Hey folks, it's me again… I'm almost ready for the finish to be applied to the blanket chest I've been working so hard on. I want to use a wipe on product because I'm afraid of trying to brush on a finish on a chest with lots of vertical surfaces. I thought a hand applied wipe on finish will be better for a relatively new guy like me.

I was at Woodcraft yesterday and bought a can of Watco wipe on poly. I've used Watco brush on lacquer before and was please with the results, so I was hoping that their wipe on poly will be a decent product as well.

I realize that everyone will have an opinion on something, so if you've used either Watco or Minwax wipe on poly before, can you let me know what your experiences have been? If you've use both, which did you prefer and why?

The body of y chest is walnut with a cedar lining and floor. Besides a wipe on poly, if you have other suggestions as to what you'd use to finish the chest, I'm open to hear what you have to say. I'm mostly looking for ease of application since I've got a lot of time (and money) invested in the chest, I don't want to ruin it with a poor finish.

Thanks everyone for your help.

Kind regards,
Scott


----------



## Cosmicsniper (Oct 2, 2009)

Pretty easy finish, regardless of which you choose. Both will be thinned versions of typical oil-based poly, making them easier to wipe on. Just wipe on, let cure according to label, scuff sand with fine sandpaper, steel wool, or 3M pad. And reapply as needed.

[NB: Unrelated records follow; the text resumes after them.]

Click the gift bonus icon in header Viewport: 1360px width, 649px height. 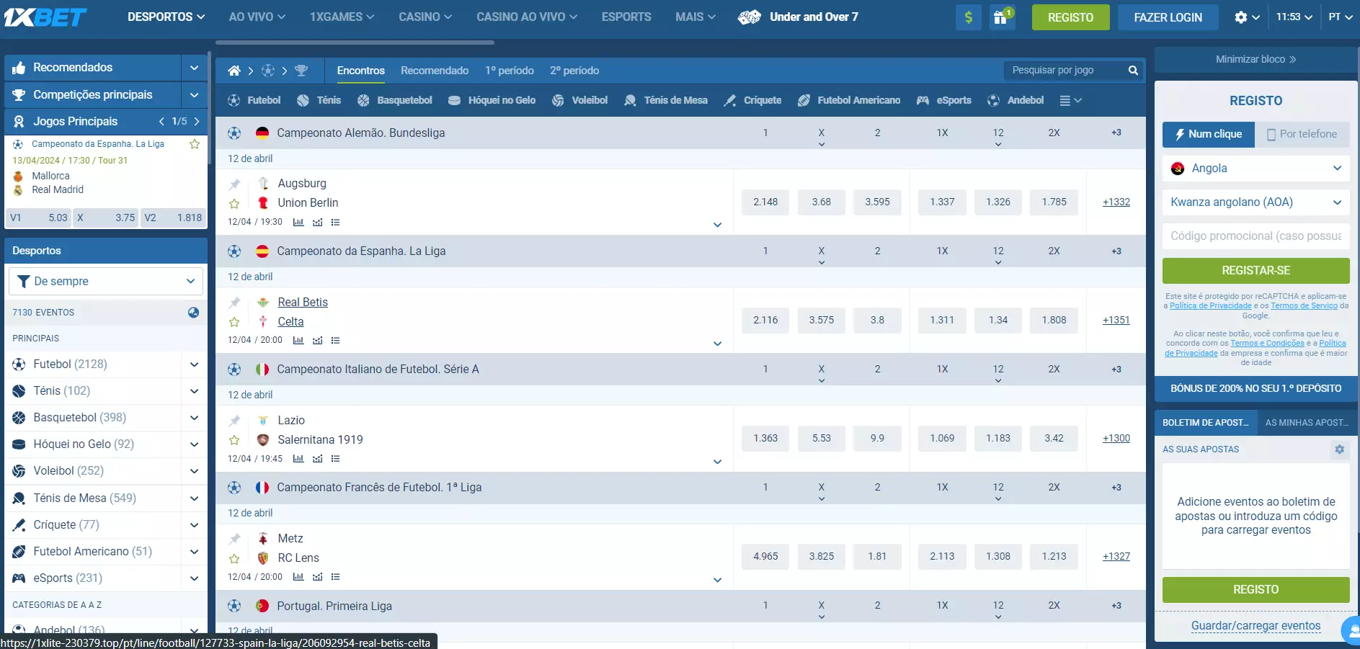pyautogui.click(x=1001, y=17)
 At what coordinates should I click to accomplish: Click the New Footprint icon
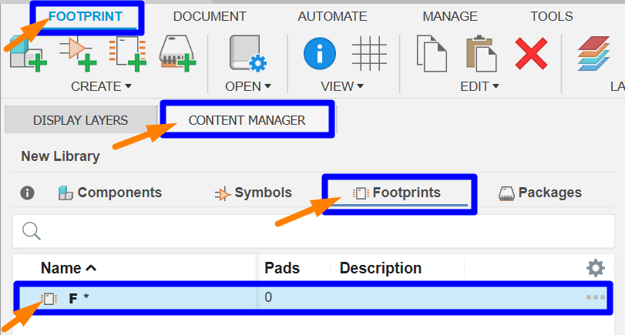point(126,54)
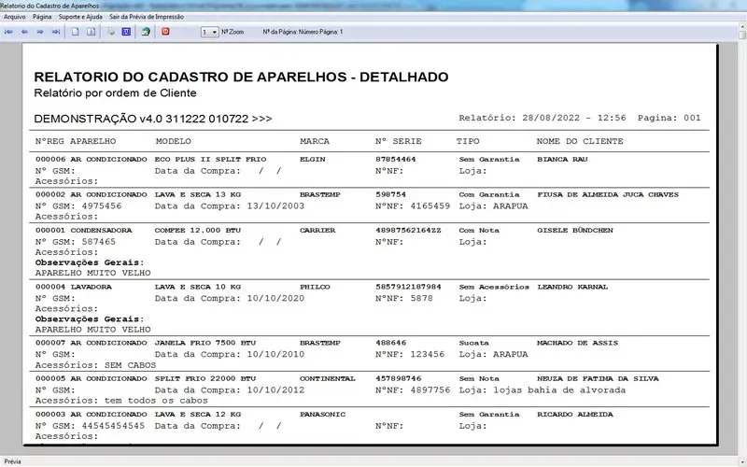Click the globe web export icon
Viewport: 747px width, 467px height.
click(146, 32)
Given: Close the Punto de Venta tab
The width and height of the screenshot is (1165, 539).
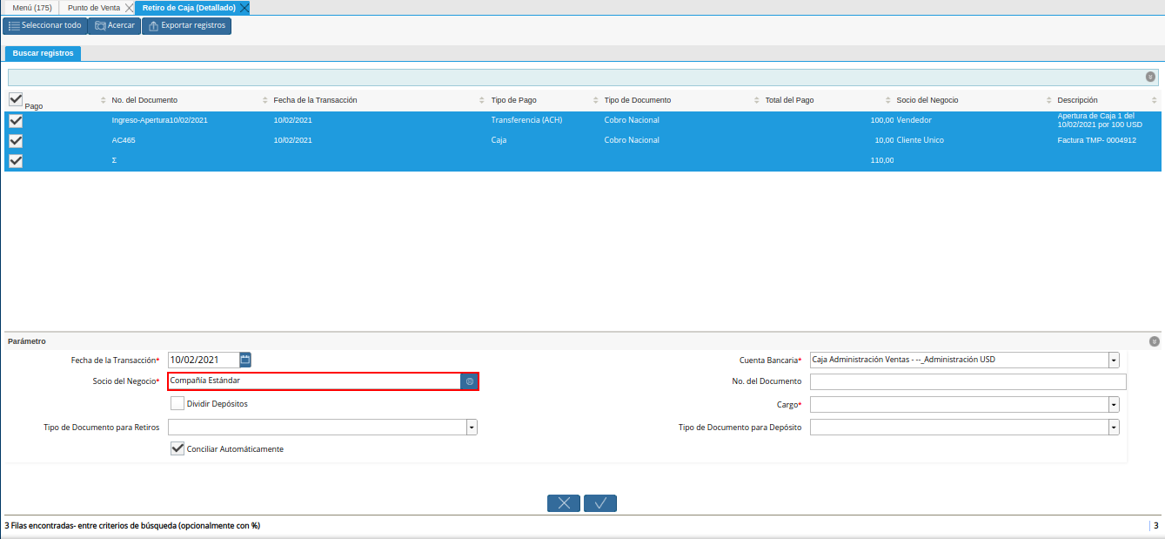Looking at the screenshot, I should pyautogui.click(x=130, y=8).
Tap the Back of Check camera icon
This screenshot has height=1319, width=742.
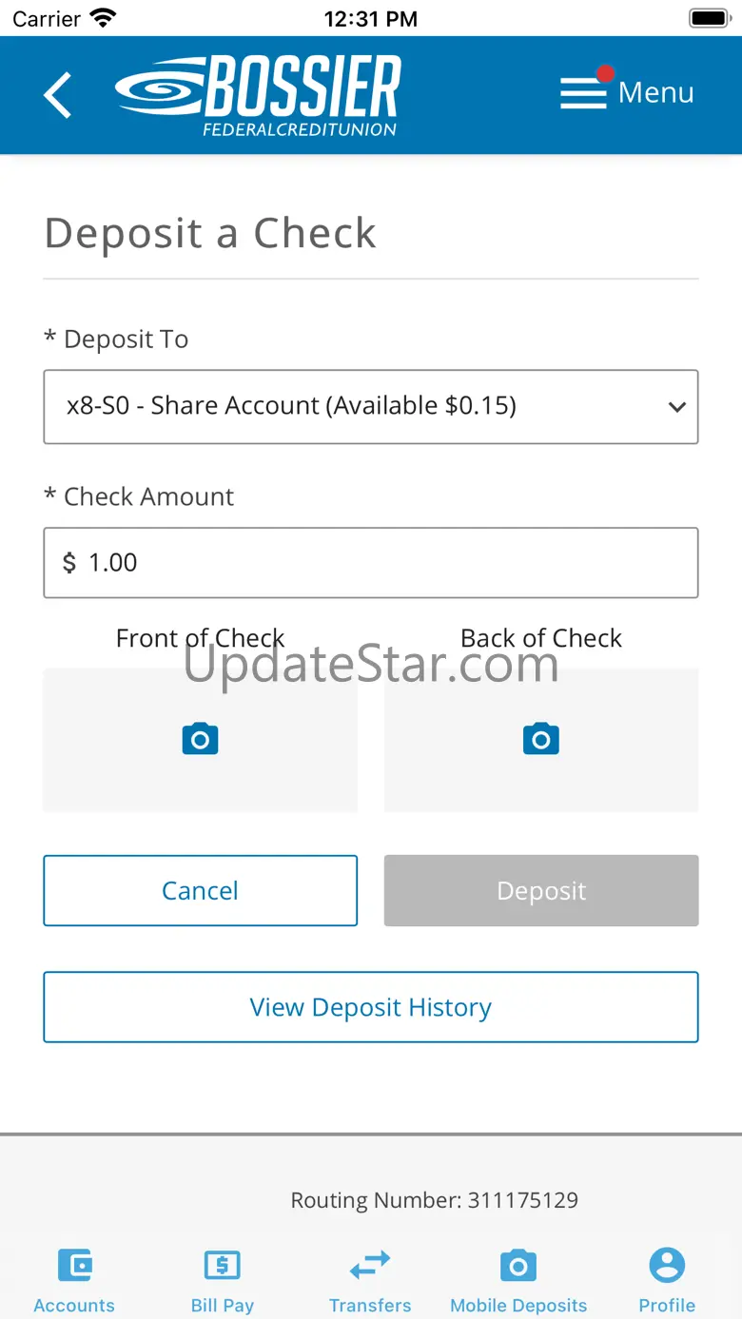540,739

I prefer the Watco, but that's more because I avoid Minwax when I can. The Minwax wipe-on poly is fine.

Practice on a test board first.


----------



## Cosmicsniper (Oct 2, 2009)

BTW, I'd be more inclined to use shellac from the standpoint of fumes on a cedar chest, particularly to seal the inner sides of the walnut. In other words, Watco poly the outside box, shellac the inside box, and leave the cedar unfinished. This way, the aromatic cedar on the inside doesn't have to compete with the fumes from the outside. It's less important for a cedar-lined chest than something like a humidor, but you get the point.

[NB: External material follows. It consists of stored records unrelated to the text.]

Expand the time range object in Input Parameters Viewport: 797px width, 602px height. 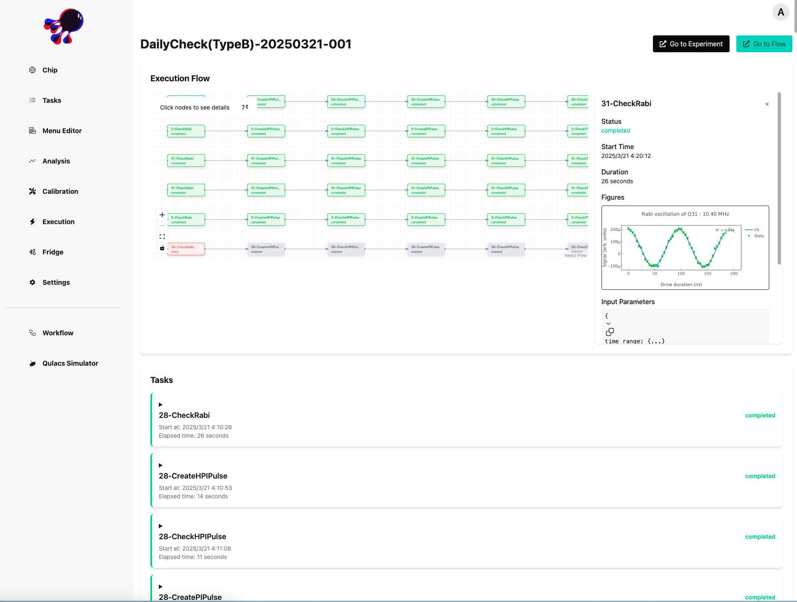pos(608,324)
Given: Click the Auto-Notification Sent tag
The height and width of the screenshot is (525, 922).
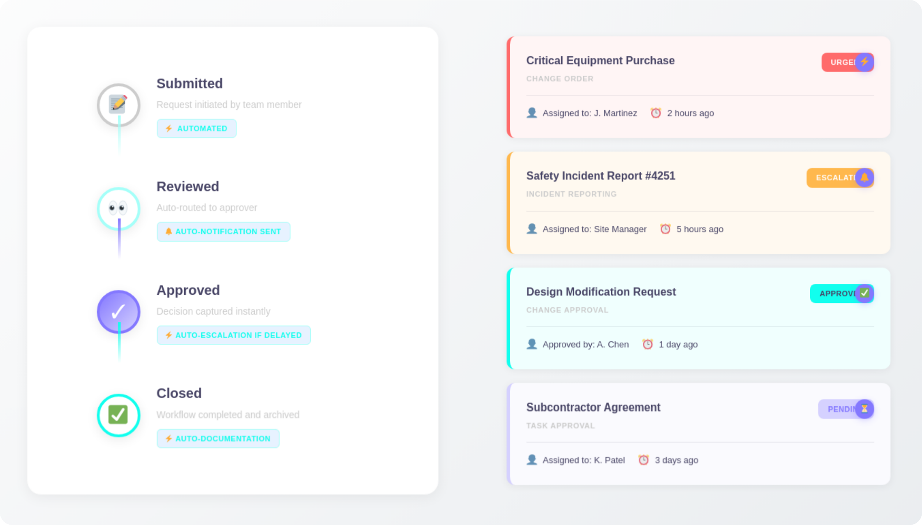Looking at the screenshot, I should (x=223, y=232).
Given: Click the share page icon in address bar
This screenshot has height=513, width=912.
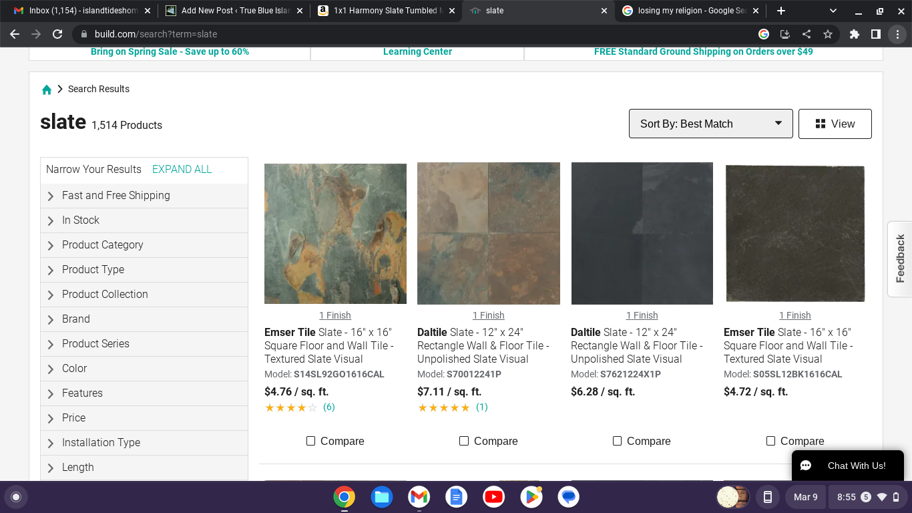Looking at the screenshot, I should click(807, 34).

I would have chosen the Watco Danish oil first (natural), then topped with the poly…which would have really enhanced that walnut a little more.

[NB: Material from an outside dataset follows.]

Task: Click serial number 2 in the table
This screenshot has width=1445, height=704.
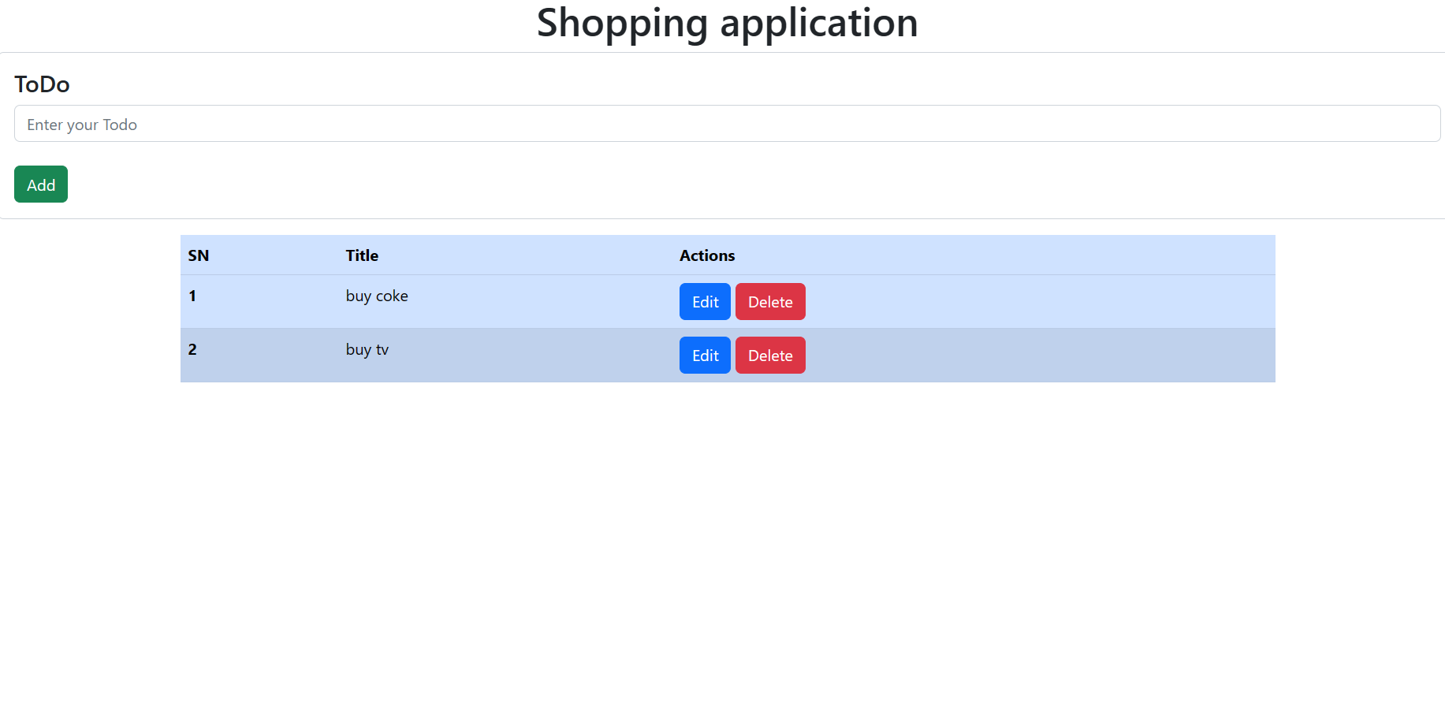Action: pos(192,350)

How do you plan to attach cedar lining?


----------



## MadGerman (Oct 2, 2012)

Thanks for the info. I'm only finishing the exterior of the chest. The cedar floor will be left "raw" as well as the lining. The lining is tongue and groove strips that will be pinned at the top and bottom.


----------



## Cosmicsniper (Oct 2, 2009)

Awesome, dude. You're doing it right.


----------